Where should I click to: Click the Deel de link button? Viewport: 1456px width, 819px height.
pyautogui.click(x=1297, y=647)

● ● ● ●

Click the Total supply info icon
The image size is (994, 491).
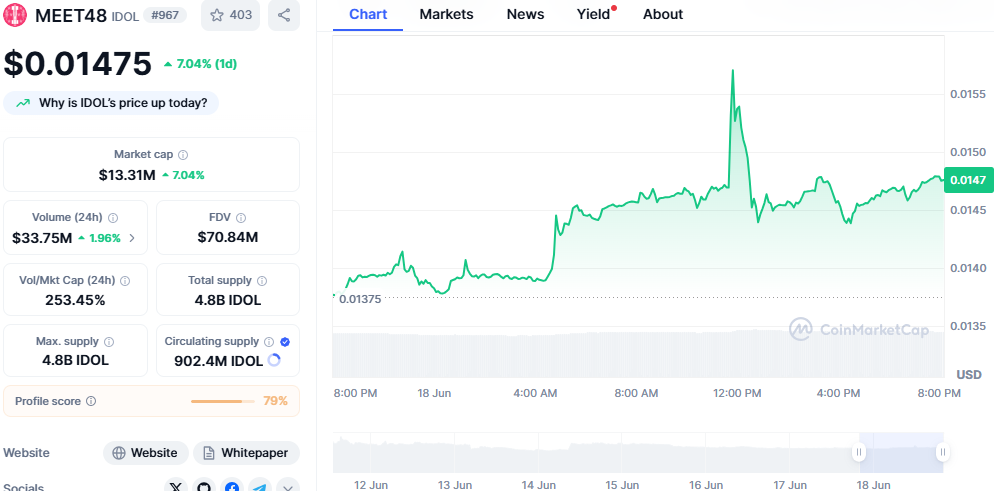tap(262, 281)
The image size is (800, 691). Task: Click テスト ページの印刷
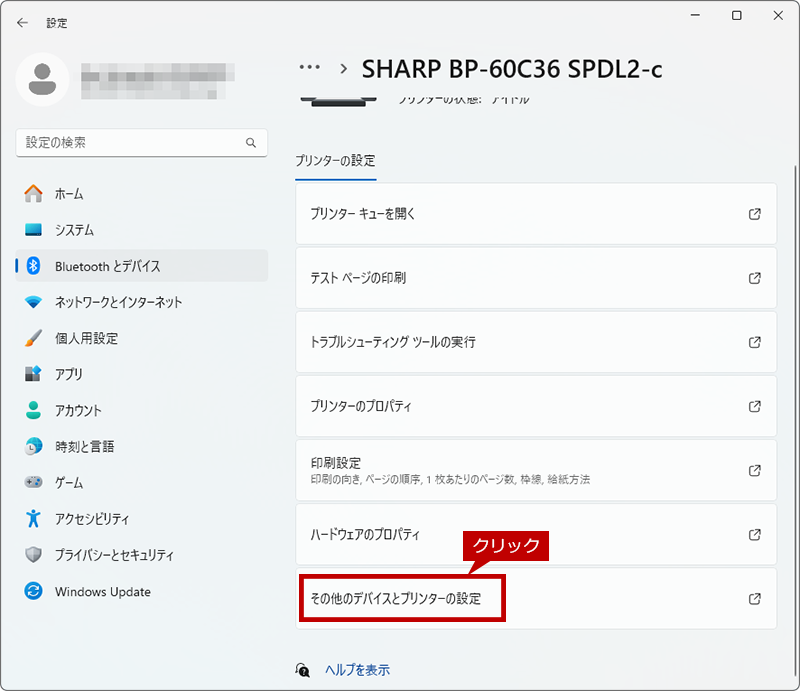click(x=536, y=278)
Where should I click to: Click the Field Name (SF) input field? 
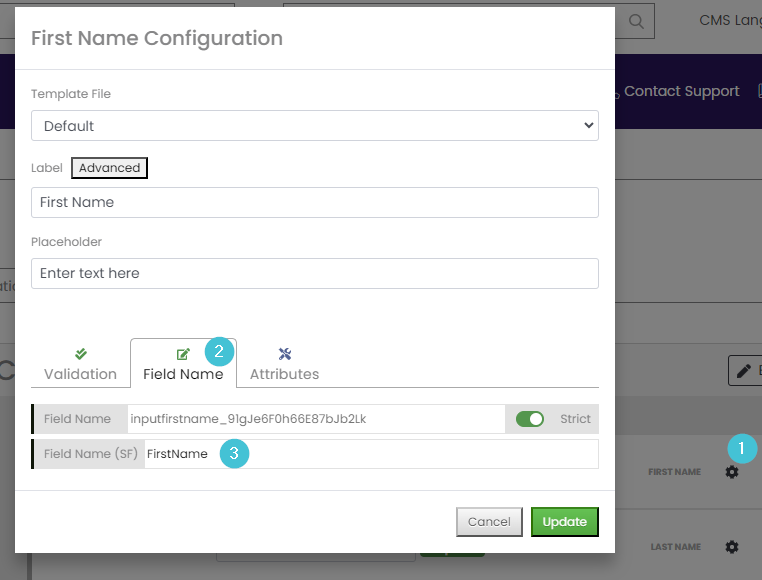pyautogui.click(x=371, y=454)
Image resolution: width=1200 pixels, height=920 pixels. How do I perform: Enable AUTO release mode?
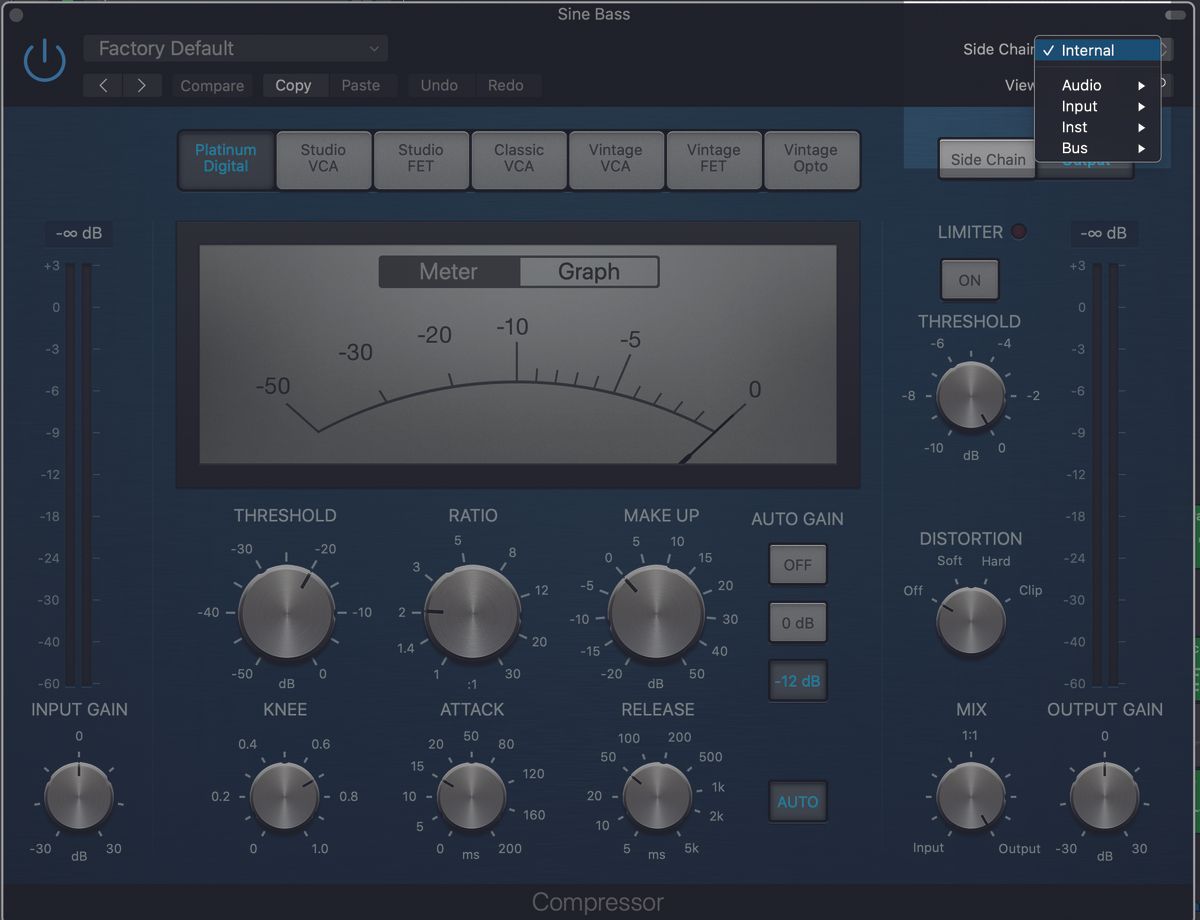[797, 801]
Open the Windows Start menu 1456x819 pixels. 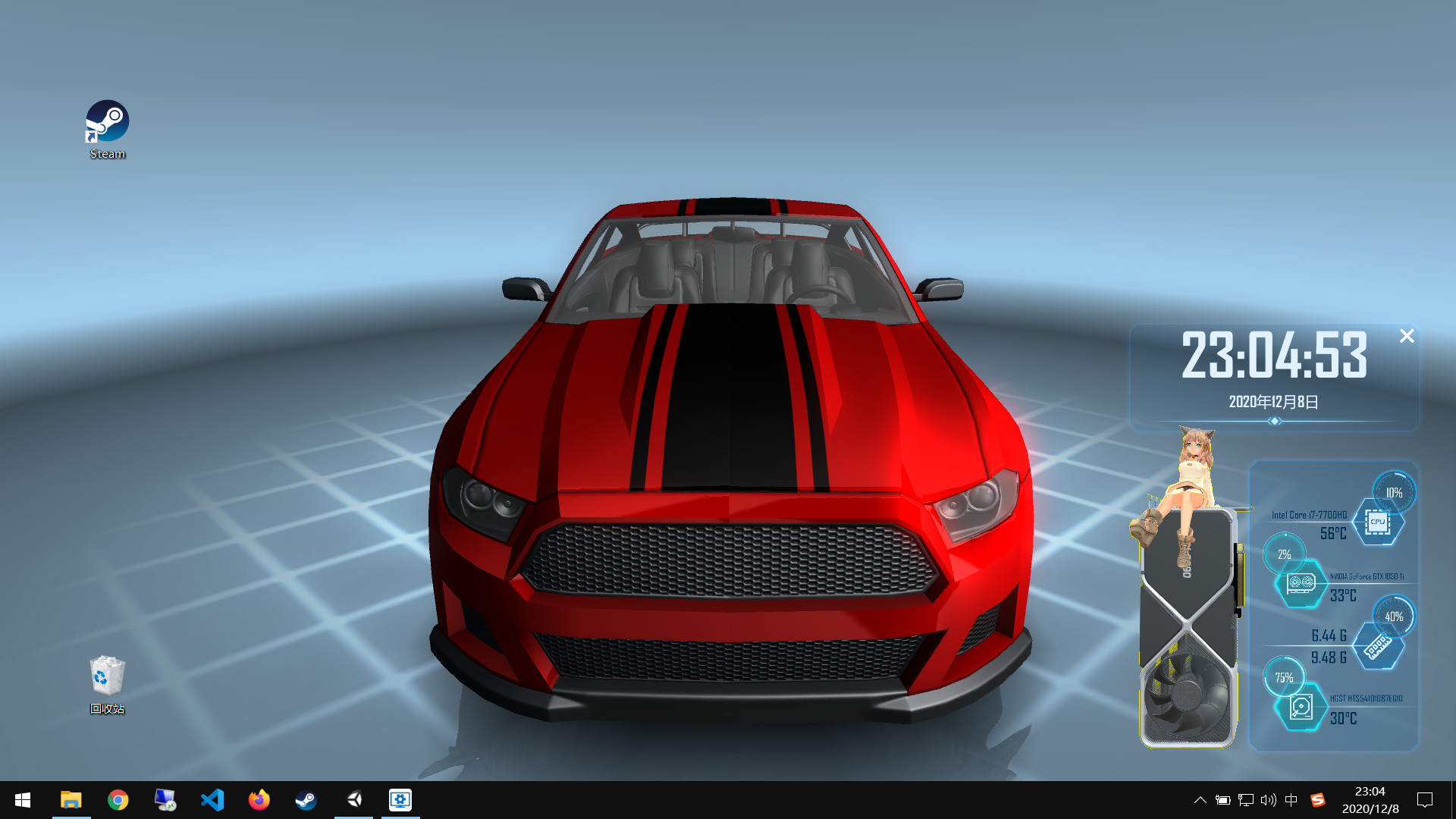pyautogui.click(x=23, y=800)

● ● ● ●

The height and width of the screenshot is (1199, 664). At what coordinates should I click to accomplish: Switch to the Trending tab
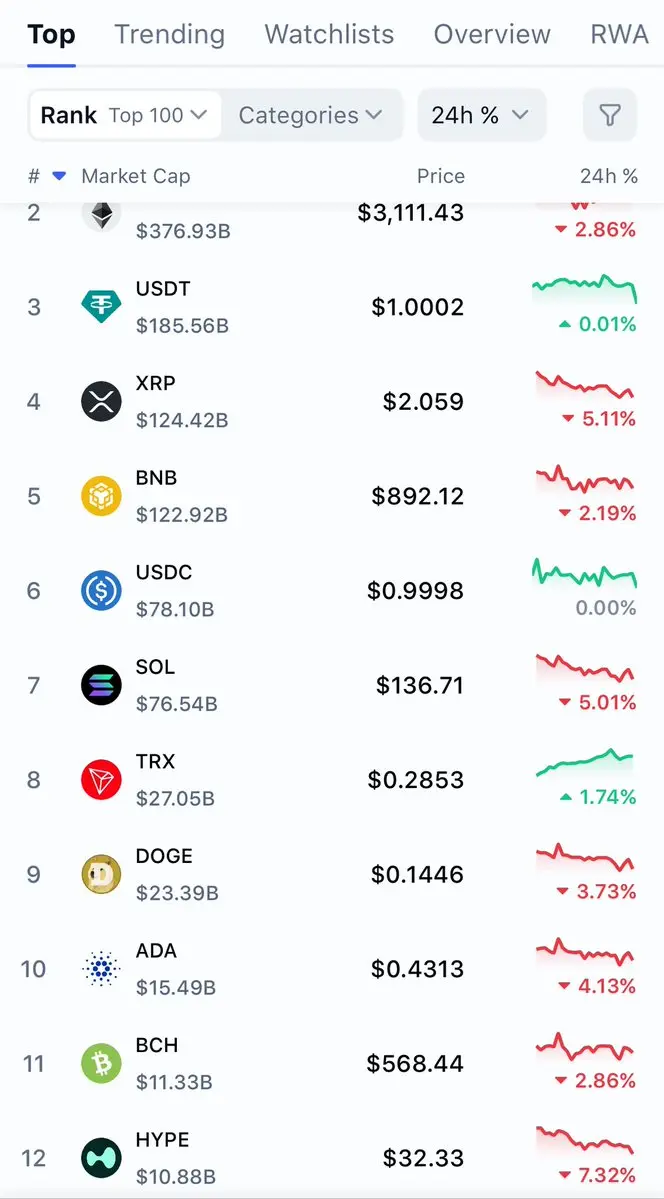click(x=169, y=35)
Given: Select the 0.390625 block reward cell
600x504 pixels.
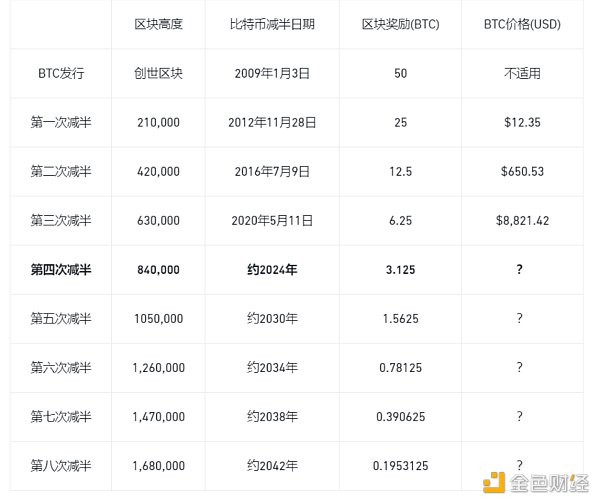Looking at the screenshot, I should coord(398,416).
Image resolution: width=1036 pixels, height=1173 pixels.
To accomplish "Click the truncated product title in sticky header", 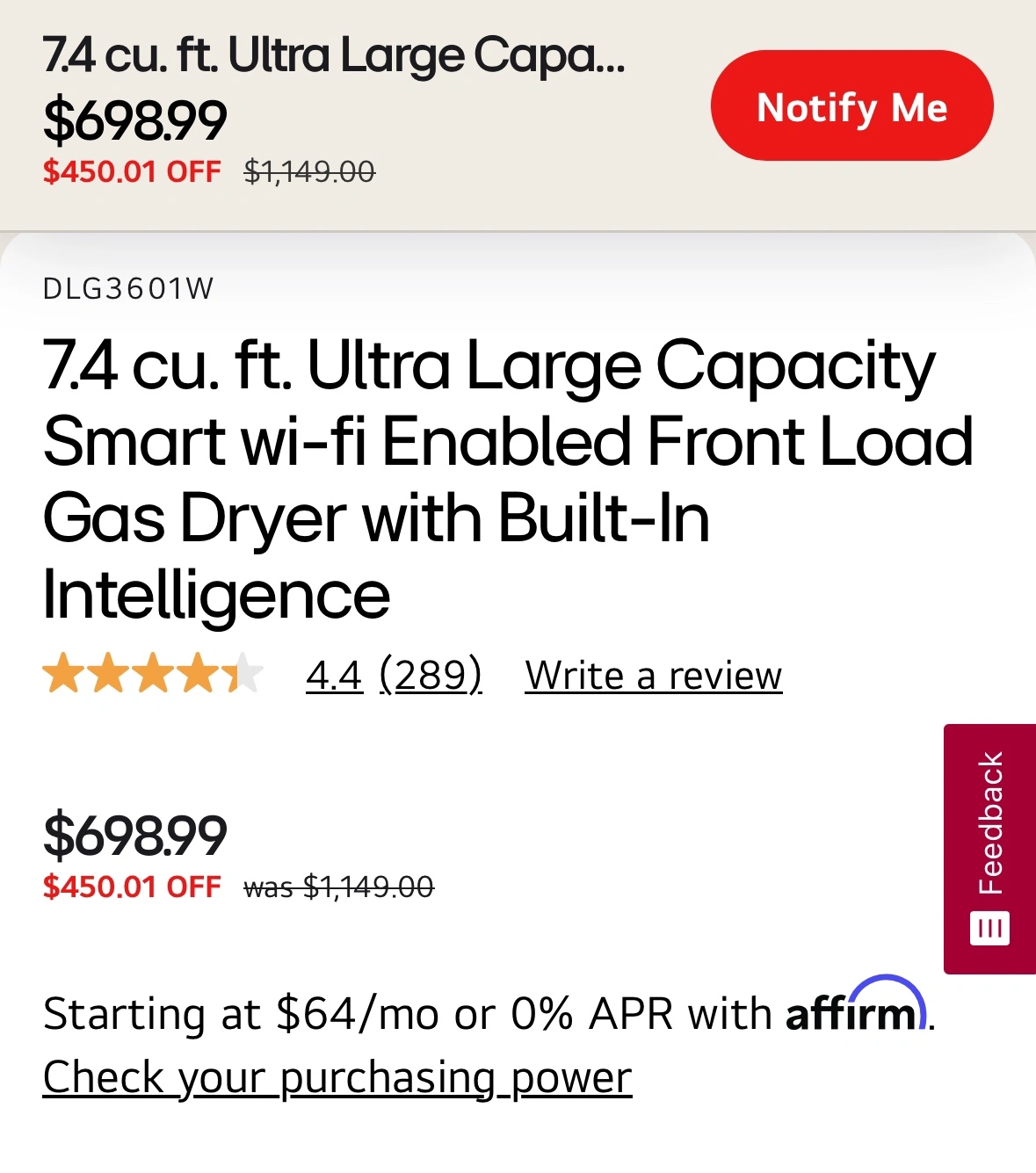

● ● ● ●

Exercise objective ▸ Retype the stretch of items from the line containing "Where should I click to: Click the Deel" through the line containing "pyautogui.click(x=1297, y=647)", reproducing each line precisely.

Response ▸
Where should I click to: Click the Deel de link button? Viewport: 1456px width, 819px height.
pyautogui.click(x=1297, y=647)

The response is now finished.